WHAT IS BEING ASKED:
Hunt through the entries for the word "computer" and copy each line in which it appears.
━━━━
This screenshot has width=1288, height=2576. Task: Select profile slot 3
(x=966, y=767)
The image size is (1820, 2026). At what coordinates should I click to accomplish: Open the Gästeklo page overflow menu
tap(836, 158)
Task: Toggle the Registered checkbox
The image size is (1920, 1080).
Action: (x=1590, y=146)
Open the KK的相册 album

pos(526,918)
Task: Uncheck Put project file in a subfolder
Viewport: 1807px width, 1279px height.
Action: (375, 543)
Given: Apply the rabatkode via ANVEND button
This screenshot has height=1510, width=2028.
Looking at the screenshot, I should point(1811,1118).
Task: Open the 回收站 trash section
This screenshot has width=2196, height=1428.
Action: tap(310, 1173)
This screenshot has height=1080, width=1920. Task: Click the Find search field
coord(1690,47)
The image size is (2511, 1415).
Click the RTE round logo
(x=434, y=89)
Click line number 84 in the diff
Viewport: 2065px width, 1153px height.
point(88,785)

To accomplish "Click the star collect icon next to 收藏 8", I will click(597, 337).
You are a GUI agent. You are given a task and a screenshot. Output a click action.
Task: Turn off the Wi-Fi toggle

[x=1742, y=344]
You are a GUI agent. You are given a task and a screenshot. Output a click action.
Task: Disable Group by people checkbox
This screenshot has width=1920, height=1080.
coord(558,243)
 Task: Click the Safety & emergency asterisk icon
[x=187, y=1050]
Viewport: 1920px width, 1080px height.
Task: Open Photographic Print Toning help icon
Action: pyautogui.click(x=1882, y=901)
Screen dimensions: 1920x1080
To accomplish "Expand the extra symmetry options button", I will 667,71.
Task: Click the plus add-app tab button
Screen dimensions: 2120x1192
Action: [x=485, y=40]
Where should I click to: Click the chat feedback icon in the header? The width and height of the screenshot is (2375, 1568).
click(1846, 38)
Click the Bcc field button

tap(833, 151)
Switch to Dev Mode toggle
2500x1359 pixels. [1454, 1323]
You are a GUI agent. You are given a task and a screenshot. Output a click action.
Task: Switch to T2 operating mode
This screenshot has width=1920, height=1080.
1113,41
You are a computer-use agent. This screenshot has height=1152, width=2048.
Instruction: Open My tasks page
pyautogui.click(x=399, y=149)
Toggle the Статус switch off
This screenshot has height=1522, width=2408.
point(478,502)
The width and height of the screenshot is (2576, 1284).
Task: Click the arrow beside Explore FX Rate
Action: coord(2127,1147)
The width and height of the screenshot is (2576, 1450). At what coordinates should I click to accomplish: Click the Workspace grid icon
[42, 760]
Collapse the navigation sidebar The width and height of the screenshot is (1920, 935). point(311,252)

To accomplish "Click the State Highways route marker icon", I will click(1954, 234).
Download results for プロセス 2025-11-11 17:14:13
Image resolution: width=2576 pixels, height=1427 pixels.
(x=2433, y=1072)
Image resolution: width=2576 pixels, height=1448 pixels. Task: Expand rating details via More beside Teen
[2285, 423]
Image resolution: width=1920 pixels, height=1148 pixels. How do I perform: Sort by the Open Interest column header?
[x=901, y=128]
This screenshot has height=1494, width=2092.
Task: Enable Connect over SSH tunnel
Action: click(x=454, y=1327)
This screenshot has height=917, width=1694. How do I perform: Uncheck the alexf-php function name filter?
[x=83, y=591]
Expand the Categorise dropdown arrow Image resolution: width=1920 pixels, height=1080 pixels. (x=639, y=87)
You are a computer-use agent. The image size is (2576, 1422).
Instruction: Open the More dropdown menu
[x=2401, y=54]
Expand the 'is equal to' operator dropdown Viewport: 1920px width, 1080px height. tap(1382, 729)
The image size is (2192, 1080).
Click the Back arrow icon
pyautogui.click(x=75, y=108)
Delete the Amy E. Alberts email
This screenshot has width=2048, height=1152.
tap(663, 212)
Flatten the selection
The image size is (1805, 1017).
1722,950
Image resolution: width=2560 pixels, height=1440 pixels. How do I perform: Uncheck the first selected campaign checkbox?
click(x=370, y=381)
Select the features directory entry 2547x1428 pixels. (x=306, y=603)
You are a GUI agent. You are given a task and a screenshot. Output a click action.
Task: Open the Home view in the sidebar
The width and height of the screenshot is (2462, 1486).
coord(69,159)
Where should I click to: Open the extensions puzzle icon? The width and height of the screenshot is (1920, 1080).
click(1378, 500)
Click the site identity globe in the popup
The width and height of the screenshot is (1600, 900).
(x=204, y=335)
━━━━
RESPONSE TO THIS EXERCISE:
You are a computer-use agent. This screenshot has height=1152, width=2048.
You are a computer-use agent. The image size is (2576, 1422).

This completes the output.